From Pink Slip to Passion Project: The Story Behind HeyKate

From Pink Slip to Passion Project: The Story Behind HeyKate

It happened in between Parent–Teacher Conferences.

One minute, I was getting ready to meet with another family. The next, I was told I was part of a “Reduction in Force.” In education-speak, that means the district doesn’t have the funding to keep your position — no matter how good you are at your job. It’s not a reflection of your performance. It’s simply money, budgets, and numbers.

But when you’re on the receiving end, it doesn’t feel like numbers. It feels like you’ve been erased.
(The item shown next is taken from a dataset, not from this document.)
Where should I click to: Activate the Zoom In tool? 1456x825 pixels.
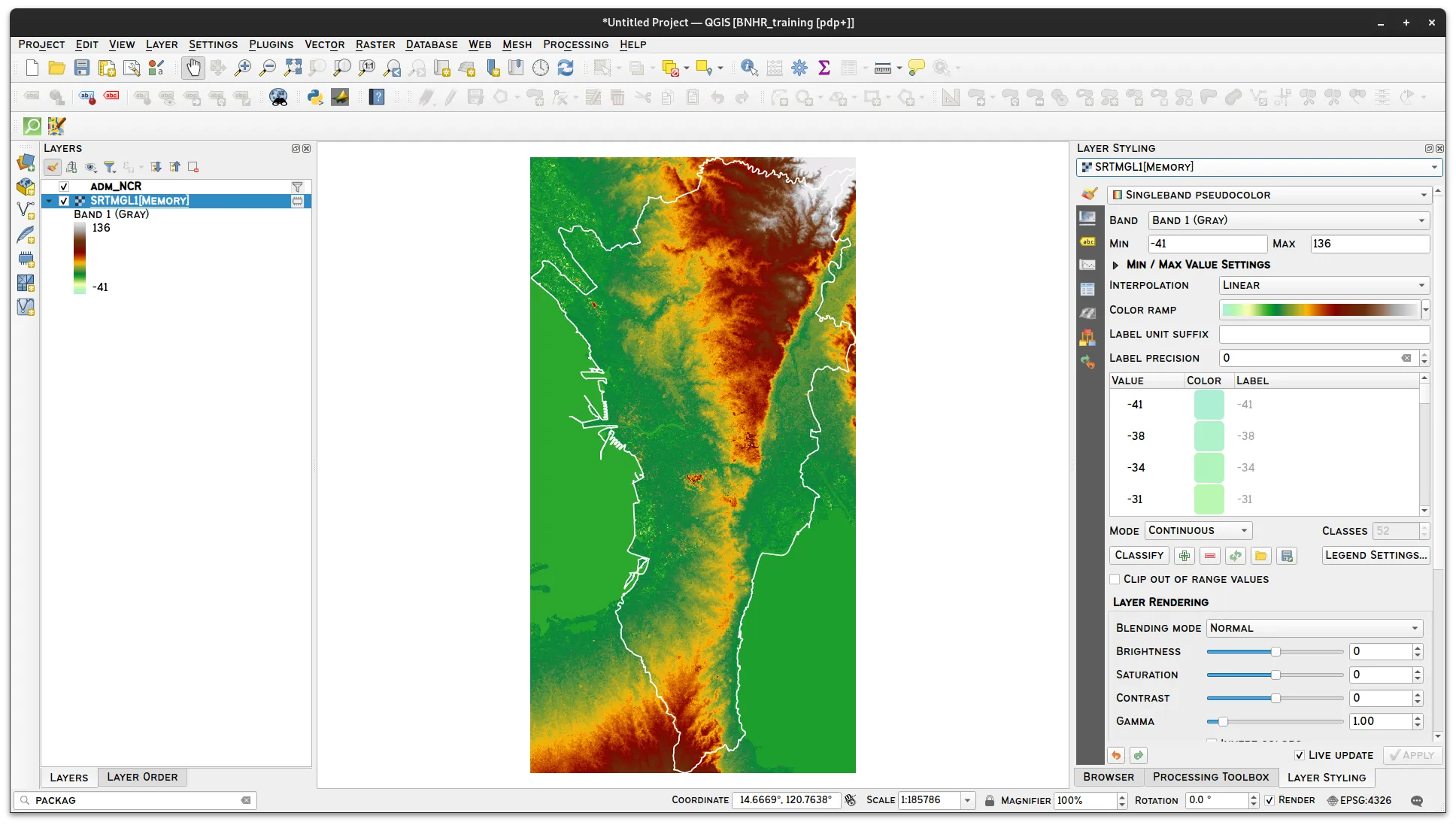pos(242,68)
There was no warning, no compassion, just the news and the unspoken expectation that I would push down my emotions and carry on. In that moment, I felt less like a human being and more like a cog in a wheel.

I took the news, asked my questions, shared my thoughts — firm but professional — and then walked right back into those conferences with warmth and grace, because that’s what my families deserved.

The kicker? This was the end of March. Which meant I still had months left to teach, knowing that no matter how hard I worked, my job would be gone. I did my best because I have integrity, but there were days I cried in the coat closet. Days I screamed in the car on the way home. Days I carried the weight of that loss like a stone in my chest.

When the last day of school came, I packed up my classroom and walked out for the last time. And then… I was lost.

For weeks, I floated through my days like I was underwater. No routine. No purpose. Just a hollow ache where my career used to be. I had been “Teacher Katie” for so long, I didn’t know who I was without it.

But slowly, a whisper began to break through the fog: Maybe this is your chance.

Maybe this was the moment to create something of my own. Something flexible. Something creative. Something that didn’t require permission to exist.

That’s how HeyKate began.

At first, it was just an idea: help small businesses with the work that bogs them down — content creation, admin support, maybe some Teachers Pay Teachers resources. But the more I thought about it, the more I realized I could blend everything I loved: making educational materials, organizing chaos, and using my voice acting training to start a podcast or narrate audiobooks.

What started as a flicker of possibility became the blueprint for my next chapter — one I would write myself.

It hasn’t been easy. Some days I feel like a confident business owner. Other days I feel like I’m running a very elaborate lemonade stand. But even if that’s true, I’ve always liked lemonade.

So here we are. HeyKate is officially in business, and this blog (and podcast) will be where I share the truth: the wins, the flops, and the messy middle of building something from scratch.

If you’re starting over, thinking about it, or just need a reminder that you can rebuild from the rubble, you’re in the right place.

Because sometimes, the detour is where you finally find yourself.